Isolating bits and flattening them [duplicate]

Question

Problem

Suppose I have a bit mask mask and an input n, such as

mask = 0x10f3 (0001 0000 1111 0011)
n    = 0xda4d (1101 1010 0100 1101)

I want to 1) isolate the masked bits (remove bits from n not in mask)

masked_n = 0x10f3 & 0xda4d = 0x1041 (0001 0000 0100 0001)

and 2) "flatten" them (get rid of the zero bits in mask and apply those same shifts to masked_n)?

flattened_mask = 0x007f (0000 0000 0111 1111)

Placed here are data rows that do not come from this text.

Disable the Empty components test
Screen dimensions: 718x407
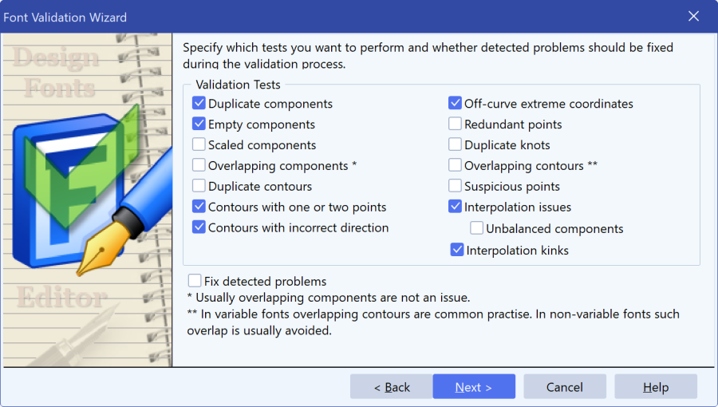199,124
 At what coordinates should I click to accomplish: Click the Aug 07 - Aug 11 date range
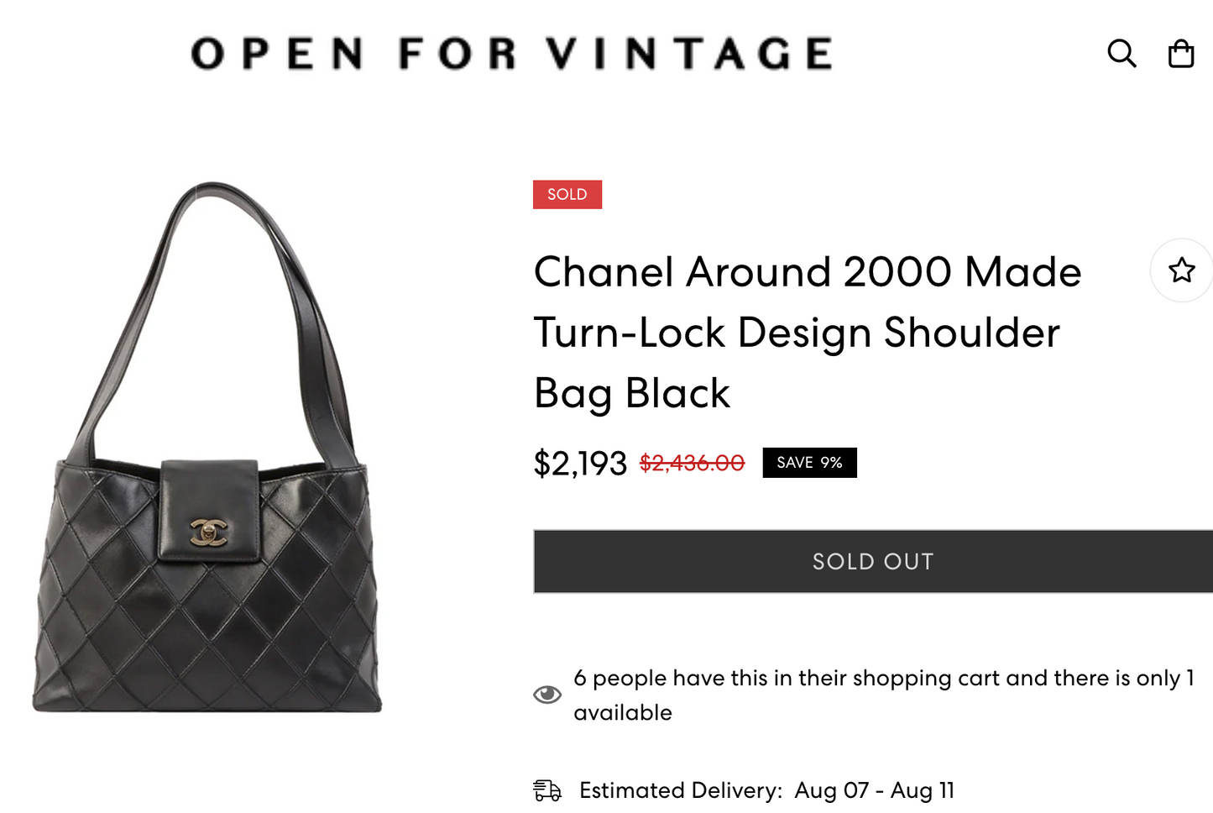(x=875, y=790)
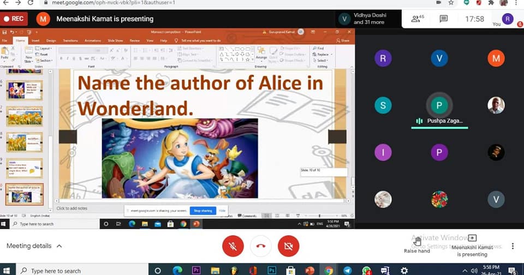Hide the screen sharing notification bar
The width and height of the screenshot is (524, 275).
tap(222, 211)
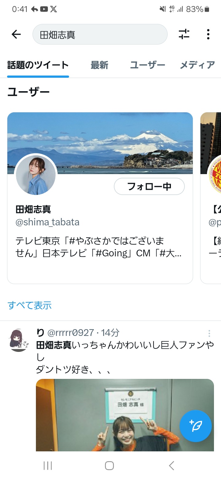221x479 pixels.
Task: Toggle the フォロー中 following button
Action: [149, 186]

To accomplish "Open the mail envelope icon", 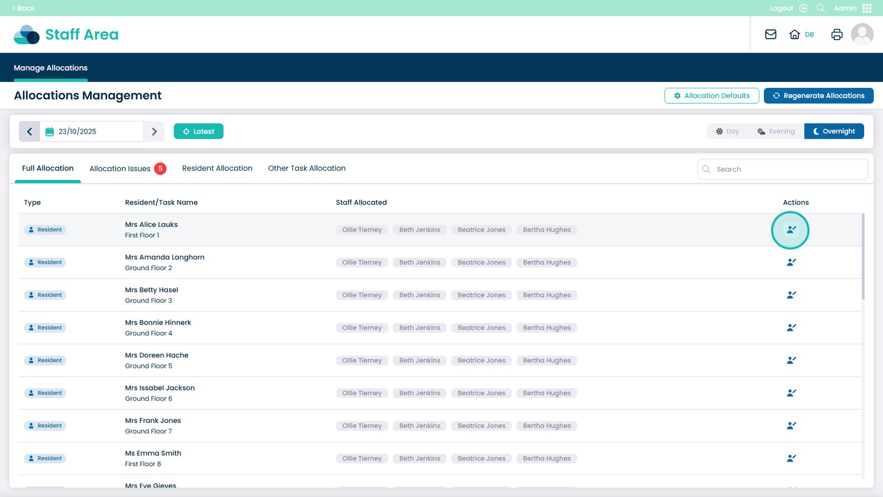I will coord(770,34).
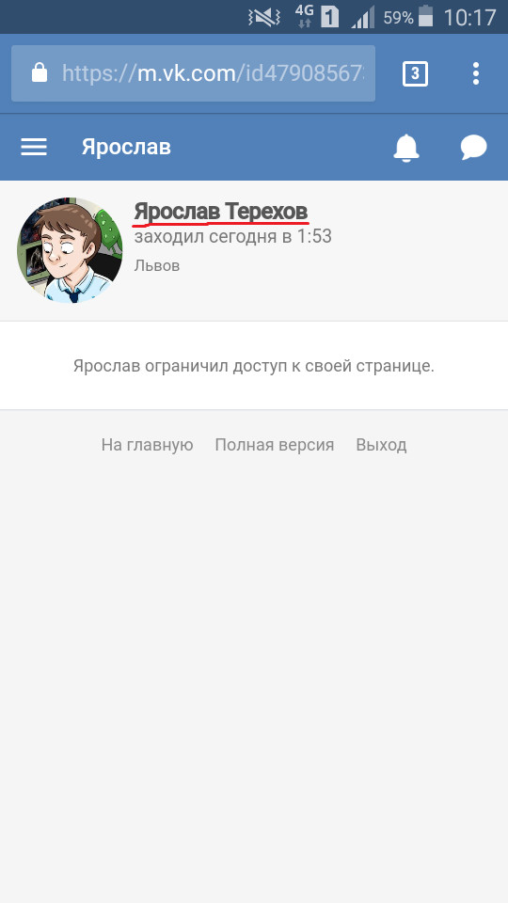Tap the name Ярослав Терехов
Viewport: 508px width, 903px height.
tap(220, 212)
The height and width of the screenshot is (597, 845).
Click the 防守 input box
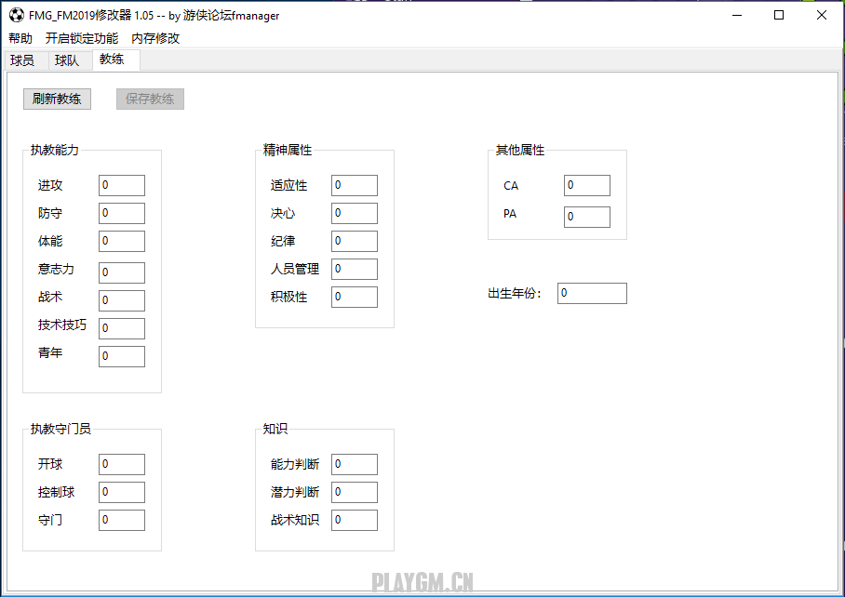pyautogui.click(x=122, y=213)
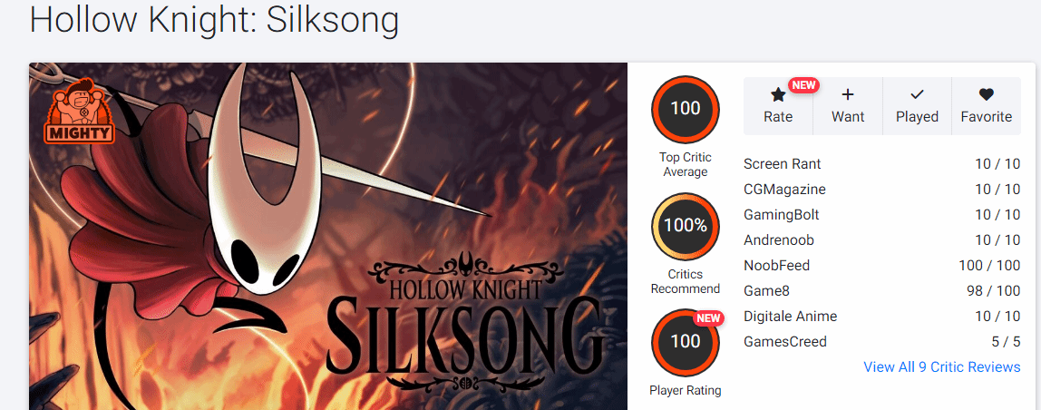Open the Digitale Anime review
The image size is (1041, 410).
coord(790,317)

bits to discard         (___1 ____ 0100 __01)
first shift             (  __ _1__ __01 0001)
second shift            (       __ _101 0001)
result         = 0x0051 (0000 0000 0101 0001)

Tried solutions

a) For this case, one could craft an ad hoc series of bit shifts:

result = (n & 0b10) | (n & 0b11110000) >> 2 | (n & 0b1000000000000) >> 6

b) More generically, one could also iterate over each bit of mask and calculate result one bit at a time.

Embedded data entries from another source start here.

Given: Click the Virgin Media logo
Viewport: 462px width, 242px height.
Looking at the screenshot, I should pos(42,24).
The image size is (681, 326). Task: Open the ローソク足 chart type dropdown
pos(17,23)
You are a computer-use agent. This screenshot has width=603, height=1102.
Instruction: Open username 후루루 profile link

for (auto i = 0, pos = 0; i < 16; i++) {
    if (mask & (1<<i)) {
        if (n & (1<<i)) {
            result |= (1<<pos);
        }
        pos++;
    }
}

Question

Is there a more efficient way of doing this generically, or at the very least, ad hoc but with a fixed number of operations regardless of bit placement?

Answer 1

A more efficient generic approach would be to loop over the bits but only process the number of bits that are in the mask, removing the if (mask & (1<<i)) test from your loop and looping only 7 times instead of 16 for your example mask. In each iteration of the loop find the rightmost bit of the mask, test it with n, set the corresponding bit in the result and then remove it from the mask.

int mask = 0x10f3;
int n = 0xda4d;

int result = 0;
int m = mask, pos = 1;
while(m != 0)
{
    // find rightmost bit in m:
    int bit = m & -m;
    if (n & bit)
        result |= pos;
    pos <<= 1;
    m &= ~bit; // remove the rightmost bit from m
}
printf("%04x %04x %04x\n", mask, n, result);

Output:

10f3 da4d 0051

Or, perhaps less readably but without the bit temp variable:

if (n & -m & m)
    result |= pos;
pos <<= 1;
m &= m-1;

How does it work? First, consider why m &= m-1 clears the rightmost (least significant) set bit. Your (non-zero) mask m is going to be made up of a certain number of bits, then a 1 in the least significant set place, then zero or more 0s:

e.g:

xxxxxxxxxxxx1000

Subtracting 1 gives:

xxxxxxxxxxxx0111

So all the bits higher than the least significant set bit will be unchanged (so ANDing them together leaves them unchanged), the least significant set bit changes from a 1 to a 0, and the less significant bits were all 0s beforehand so ANDing them with all 1s leaves them unchanged. Net result: least significant set bit is cleared and the rest of the word stays the same.

To understand why m & -m gives the least significant set bit, combine the above with the knowledge that in 2s complement, -x = ~(x-1)